God-Soaked World Bible Guide – Day 7
March 12, 2017
Sunday, March 12 – Ruth 1:1-18
1 In the days when the judges ruled, there was a famine in the land, and a certain man of Bethlehem in Judah went to live in the country of Moab, he and his wife and two sons. 2 The name of the man was Elimelech and the name of his wife Naomi, and the names of his two sons were Mahlon and Chilion; they were Ephrathites from Bethlehem in Judah. They went into the country of Moab and remained there. 3 But Elimelech, the husband of Naomi, died, and she was left with her two sons. 4 These took Moabite wives; the name of the one was Orpah and the name of the other Ruth. When they had lived there about ten years, 5 both Mahlon and Chilion also died, so that the woman was left without her two sons and her husband.

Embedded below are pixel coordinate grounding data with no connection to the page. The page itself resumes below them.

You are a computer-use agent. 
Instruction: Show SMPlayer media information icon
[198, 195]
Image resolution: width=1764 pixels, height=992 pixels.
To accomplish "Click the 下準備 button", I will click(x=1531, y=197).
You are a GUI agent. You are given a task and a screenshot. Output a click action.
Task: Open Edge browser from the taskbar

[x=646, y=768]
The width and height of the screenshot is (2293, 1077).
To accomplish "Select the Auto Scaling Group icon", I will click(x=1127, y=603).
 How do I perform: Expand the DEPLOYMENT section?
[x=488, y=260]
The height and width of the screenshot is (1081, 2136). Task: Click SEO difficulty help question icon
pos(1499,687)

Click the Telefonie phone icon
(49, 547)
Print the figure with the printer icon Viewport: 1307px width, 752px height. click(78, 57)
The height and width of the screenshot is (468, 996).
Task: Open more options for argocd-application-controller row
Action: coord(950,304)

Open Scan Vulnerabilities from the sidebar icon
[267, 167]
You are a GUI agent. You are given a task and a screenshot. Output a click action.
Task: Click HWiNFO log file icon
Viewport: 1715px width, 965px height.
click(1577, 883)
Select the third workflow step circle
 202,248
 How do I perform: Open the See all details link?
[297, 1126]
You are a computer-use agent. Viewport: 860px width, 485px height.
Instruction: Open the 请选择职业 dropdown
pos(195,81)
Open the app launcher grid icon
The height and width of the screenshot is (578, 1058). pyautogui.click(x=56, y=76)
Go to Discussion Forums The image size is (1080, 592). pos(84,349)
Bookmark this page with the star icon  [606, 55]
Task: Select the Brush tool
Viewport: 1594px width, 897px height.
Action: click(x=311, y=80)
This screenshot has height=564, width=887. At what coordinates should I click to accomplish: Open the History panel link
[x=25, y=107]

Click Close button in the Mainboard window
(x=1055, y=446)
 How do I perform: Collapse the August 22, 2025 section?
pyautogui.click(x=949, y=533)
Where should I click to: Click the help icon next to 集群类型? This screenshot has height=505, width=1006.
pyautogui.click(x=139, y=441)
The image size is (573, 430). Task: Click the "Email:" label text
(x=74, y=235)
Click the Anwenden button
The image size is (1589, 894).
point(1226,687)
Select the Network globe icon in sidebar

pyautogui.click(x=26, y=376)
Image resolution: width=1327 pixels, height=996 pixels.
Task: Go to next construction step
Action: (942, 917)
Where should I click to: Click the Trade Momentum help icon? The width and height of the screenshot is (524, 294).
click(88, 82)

6 Then she started to return with her daughters-in-law from the country of Moab, for she had heard in the country of Moab that the Lord had considered his people and given them food. 7 So she set out from the place where she had been living, she and her two daughters-in-law, and they went on their way to go back to the land of Judah. 8 But Naomi said to her two daughters-in-law, “Go back each of you to your mother’s house. May the Lord deal kindly with you, as you have dealt with the dead and with me. 9 The Lord grant that you may find security, each of you in the house of your husband.” Then she kissed them, and they wept aloud. 10 They said to her, “No, we will return with you to your people.” 11 But Naomi said, “Turn back, my daughters, why will you go with me? Do I still have sons in my womb that they may become your husbands? 12 Turn back, my daughters, go your way, for I am too old to have a husband. Even if I thought there was hope for me, even if I should have a husband tonight and bear sons, 13 would you then wait until they were grown? Would you then refrain from marrying? No, my daughters, it has been far more bitter for me than for you, because the hand of the Lord has turned against me.” 14 Then they wept aloud again. Orpah kissed her mother-in-law, but Ruth clung to her.
15 So she said, “See, your sister-in-law has gone back to her people and to her gods; return after your sister-in-law.” 16 But Ruth said,
“Do not press me to leave you
or to turn back from following you!
Where you go, I will go;
where you lodge, I will lodge;
your people shall be my people,
and your God my God.
17 Where you die, I will die—
there will I be buried.
May the Lord do thus and so to me,
and more as well,
if even death parts me from you!”
18 When Naomi saw that she was determined to go with her, she said no more to her.
Points of Interest:
- After the original stories involving Israel’s founding fathers (and mothers), there are a serious of historical books that trace the rise and fall of Israel’s political and spiritual life in the twelfth through fourth centuries B.C. Tucked into these books is the short account of Ruth, celebrated as the eventual great-grandmother of Israel’s greatest king, David.
- Ruth begins with a series of epic tragedies. Insecure economic conditions force a family of four to migrate to a foreign land, where both sons grow up to marry foreign women. Afterwards, the father dies, then both sons, leaving three widows alone, with no children. In the culture and economy of the Ancient Near East, childless widows were by definition destitute. The elder widow, Naomi, hears the economy back home has rebounded and plans to return, hoping to find help and mercy from her hometown relatives.
- Naomi reacts to tragedy with bitterness. She takes it as a sign that God has abandoned her. Orpah takes Naomi’s advice to start life over, abandoning both Ruth and Ruth’s god for a happier future elsewhere. Ruth, though, has hope in her circumstances despite all odds.
- Despite Naomi’s current bitterness, Ruth has seen something in Naomi and in Naomi’s God that draws out of her both love and loyalty. Ruth makes what the Ancient Near East would recognize as a covenant. It’s a solemn promise, at the level of seriousness and sacredness that we see in marriage vows. Something in Naomi’s or her late husband’s lives or in the stories they told about God has given Ruth optimism and hope that life will go well for her if she stays loyal to this God.
Spiritual Exercise: Faith can be nourished by experiencing God in another person. Think of someone you deeply love, respect, or otherwise admire. What do they seem to know about God that you would like to experience? Ask God to experience this yourself. What about God does this person reflect to you? Express directly to God that you love that God is the source of this goodness.
Prayer: Pray for your six, that they will see a winsome faith and a reflection of a beautiful and loving God in your words, actions, and stories.